The case of The Hiawatha (2 Black, 635) determines that the United States government is, in this war, clothed with all the rights conferred by international law upon separate nationalities in a state of public hostilities with each other; and that a vessel and the cargo on board of her, being the property of residents in an insurrectionary State of the United States, are enemy's property, and subject, in the federal courts, to condemnation, on capture at sea, as lawful prize. A libel in a prize case need contain no further averment than that the property seized is prize

of war.

In contemplation of law, the cargo in this case became the property of the consignees from the time of its being laden on board of the vessel and from the execution of the bills of lading therefor.

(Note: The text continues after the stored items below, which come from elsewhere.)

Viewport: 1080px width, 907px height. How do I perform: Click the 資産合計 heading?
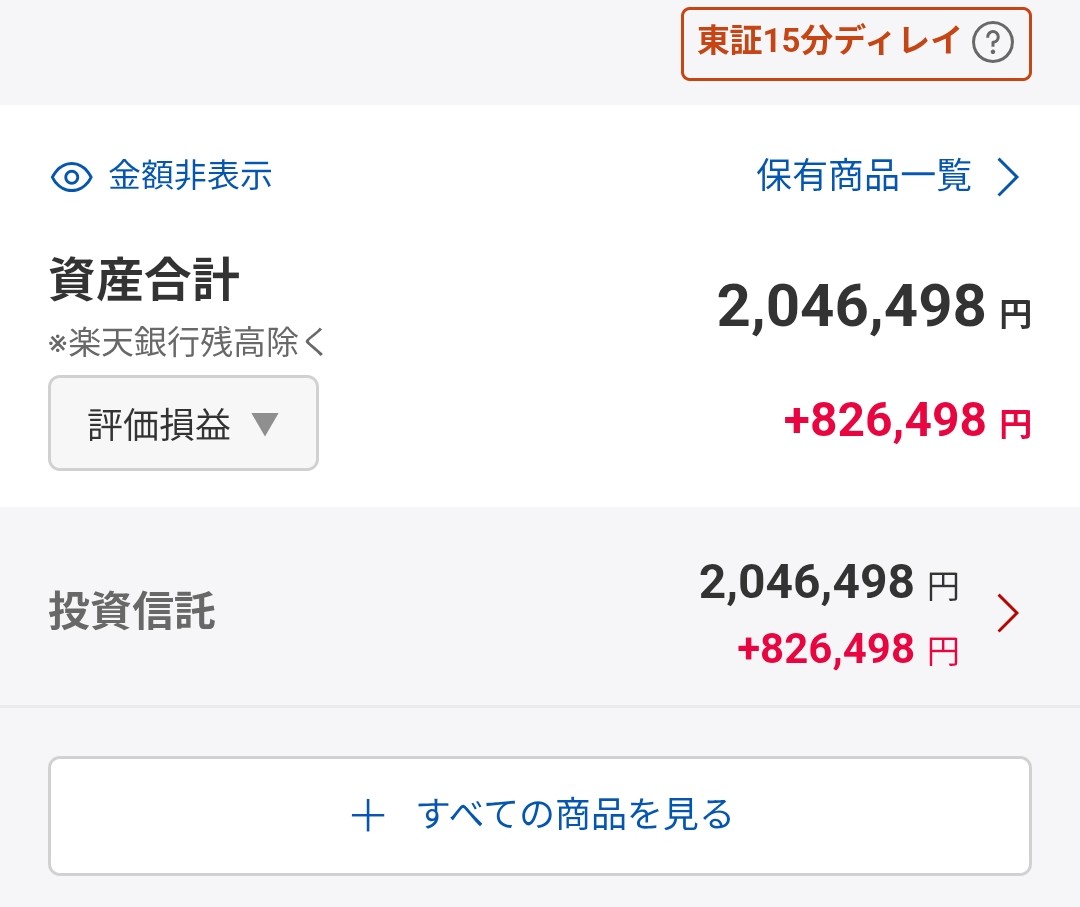point(144,283)
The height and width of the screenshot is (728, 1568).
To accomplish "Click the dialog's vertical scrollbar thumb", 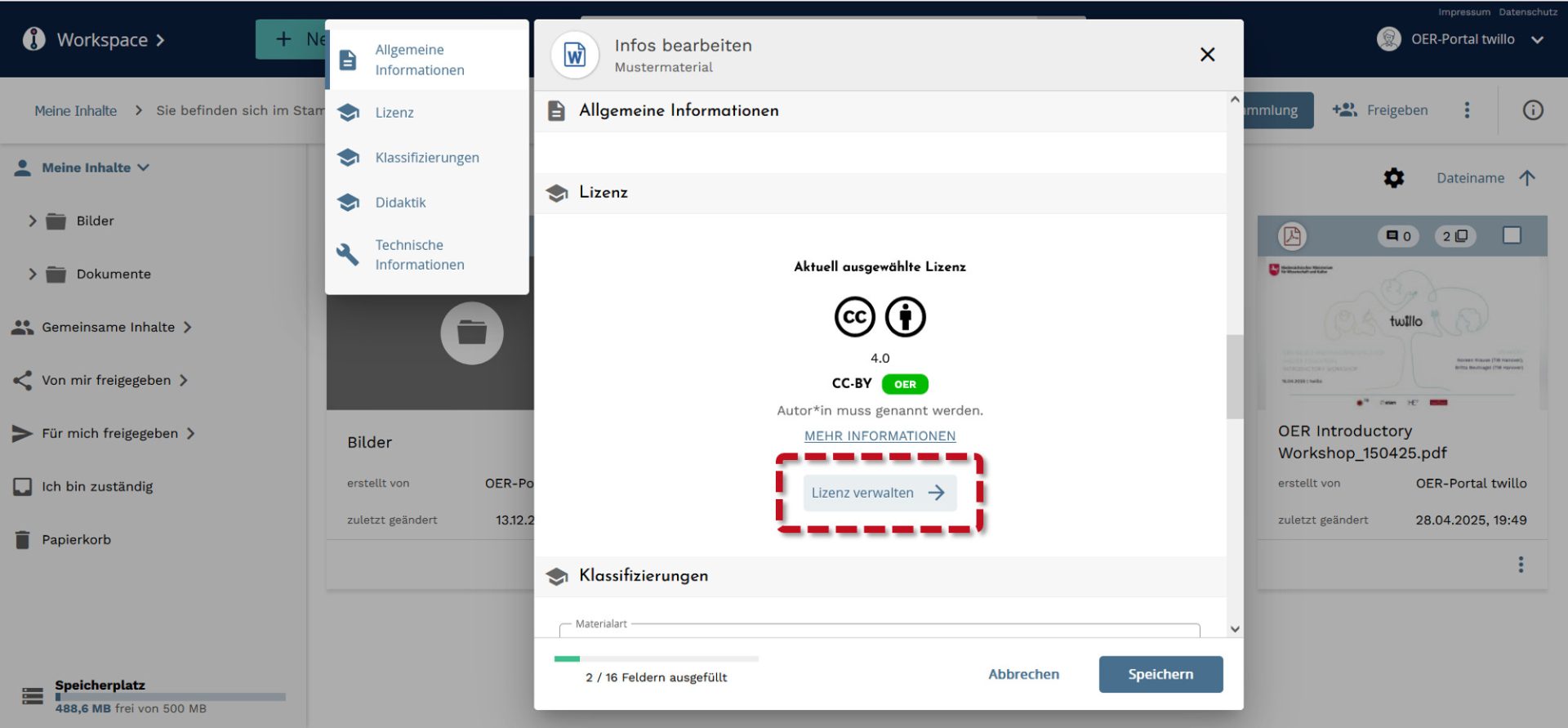I will [x=1234, y=376].
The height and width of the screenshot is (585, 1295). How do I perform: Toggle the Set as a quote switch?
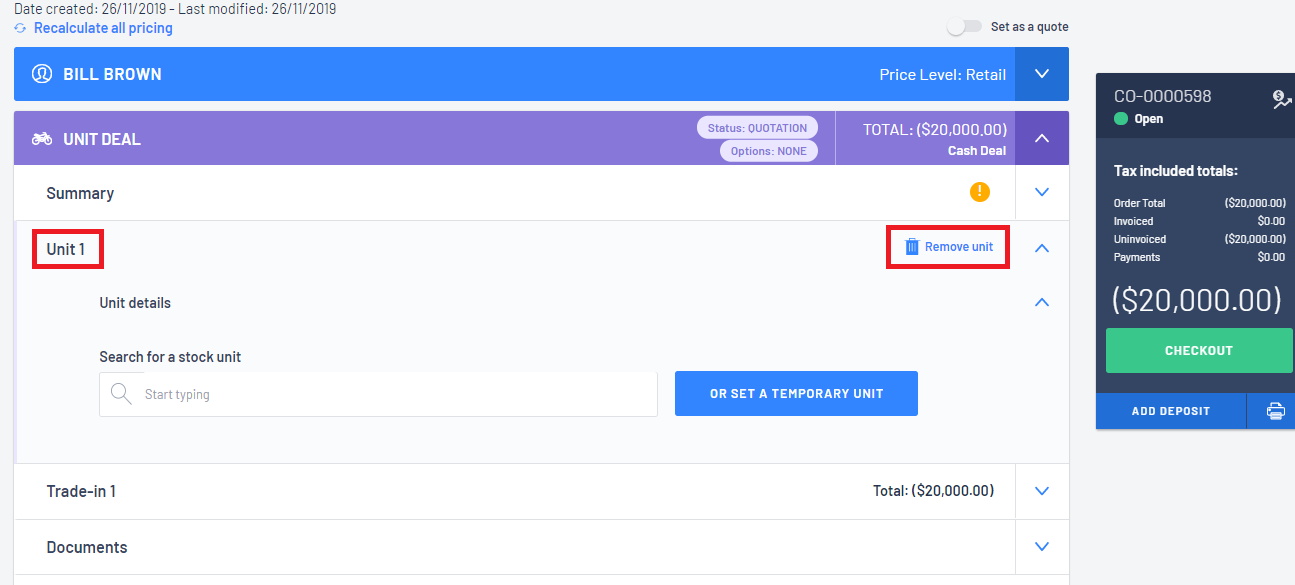pos(964,27)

It is a settled principle of prize procedure that belligerent captors are discharged of liens or equities of neutral creditors resting upon the effects of an enemy seized at sea.

The acts of Congress of July 13, 1861, August 6, 1861, and March 3, 1863, (12 U. S. Stat. at Large, 255, 319, 762,) relate to confiscations for intraterritorial offences, and not to captures at sea.

(Before BETTS, J., decided July 30, 1863, but this opinion delivered subsequently.) BETTS, J.: The above vessel and cargo were captured, as prize, at sea, off Cape Henry, June 26, 1861, by the United States ship-ofwar Quaker City, and were sent to this port for adjudication. A libel was filed against the prize July 9 thereafter, in which were set forth, under special allegations, various causes of seizure, amounting to confiscable offences, according to public law. Three several claims were interposed thereto by the same proctor, July 23, 1861, in which, on the accompanying test oaths, it is attempted to raise particular issues of pleading in the suit.

1. Alexander Soule intervened, as master of the vessel, on behalf of David Currie, William Currie, George Allen, Isaac Davenport, jr., Robert Edmond, and James H. Blair, as owners of the vessel, her tackle, and furniture, averring that they were citizens of "the United States of America," and not disclosing the fact that they were resident traders in Richmond, Virginia,, an insurrectionary State, then in open rebellion and war against the United States, although the master attached his test oath to the claim, asserting his knowledge of the ownership and citizenship of the claimants.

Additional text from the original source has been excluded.